К утру Вениамин отпустил всех узников из винного подвала, и хотел уже перейти к камерам «старой» тюрьмы, но решил защититься от непредсказуемости судьбы ещё одним, незаметным поступком. Ссыпав в короб оставшиеся золотые деньги, он, уложил туда же «письма Глема», все деловые бумаги из шкафа Люпуса, и оставшееся пространство уплотнил его же шёлковым инквизиторским балахоном. Затем пристроил короб за плечом и,
В трибунал Вениамин вернулся к обеду, успокоенный тем, что Люпус приедет лишь к вечеру, и есть, есть ещё время, чтобы освободить оставшихся узников, – но, как только он зашёл в приёмный холл трибунала, как был вежливо арестован.
Важный пленник
Именно так. И стиснувший зубы (вздулись шишки на челюсти) Марцел стоял в наполненном людьми холле трибунала, и бледный от решимости Гуфий, и множество фигур в чёрном, и – самое странное – в своих пёстрых мундирах стражники магистрата, среди которых мелькнуло два-три лица и из охраны епископа.
Алебарды! Любые действия Вениамина были бы незамеченными никем – все, все безмолвно опустили бы взоры перед тем, что соблаговоляет себе допустить инквизитор, но вот пропажа двадцати алебард из цейхгауза… Это уже – вне епархии Ватикана. Это – собственность и имущество города. Города, а не еретиков! В точном соответствии военному артикулу служаки-стражники немедленно сообщили об изъятии оружия бургомистру, тот – епископу, и епископ осторожно испросил у работников трибунала разъяснений. И, получив вести невероятного свойства…

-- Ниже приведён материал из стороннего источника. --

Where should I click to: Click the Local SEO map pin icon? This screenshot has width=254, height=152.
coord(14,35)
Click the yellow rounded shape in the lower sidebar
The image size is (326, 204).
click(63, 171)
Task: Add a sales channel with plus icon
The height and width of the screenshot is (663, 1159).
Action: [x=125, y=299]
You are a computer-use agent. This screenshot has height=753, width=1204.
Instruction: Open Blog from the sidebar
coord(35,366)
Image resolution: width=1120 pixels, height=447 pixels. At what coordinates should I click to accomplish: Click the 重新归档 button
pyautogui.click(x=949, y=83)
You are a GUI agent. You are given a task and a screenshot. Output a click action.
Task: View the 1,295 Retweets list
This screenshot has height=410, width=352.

Тревога вскинулась в городе, словно при появлении вблизи стен чужого осадного войска. «Родственников» разоружили, заперли их до выяснения всех обстоятельств в опустевшем подвале. Подняли и переместили в здание трибунала магистратскую стражу. Опечатали взломанную дверь в кабинет Вадара. Разослали гонцов выискивать на дорогах отпущенных Вениамином узников (напрасно! – битые, мученные еретики оказались умны и проворны) и главное – разослали всех, кто был свободен от службы магистратских работников и непричастных к ночным событиям «родственников» – на поиски виновника всего этого небывалого ужаса.
И вдруг – вот он сам, уставший, в пыли, в измятом и неопрятном инквизиторском балахоне. А похищенное у магистрата имущество, неоспоримая улика, двадцать сверкающих вогнутыми отточенными рубилами алебард стоят ровным рядком, прислоненные к стене.
– Брат Вениамин! – скорбно проговорил, выступая вперёд, разжавший зубы Марцел. – Ин консилио, мы решили, что у тебя от трудностей забот и хлопот случилось временное помутнение ума. И ты сотворил то, что было недолжно…
– Разве я не имел права? – отчаянно-дерзко спросил Вениамин, и приподнял было руку – но с резким осуждением к самому себе понял, что оставил жезл там, на лесной поляне, где закапывал люпусов короб. (Осталась, правда, при нём лежащая в кармане печать трибунала, но чем она помогла бы теперь?)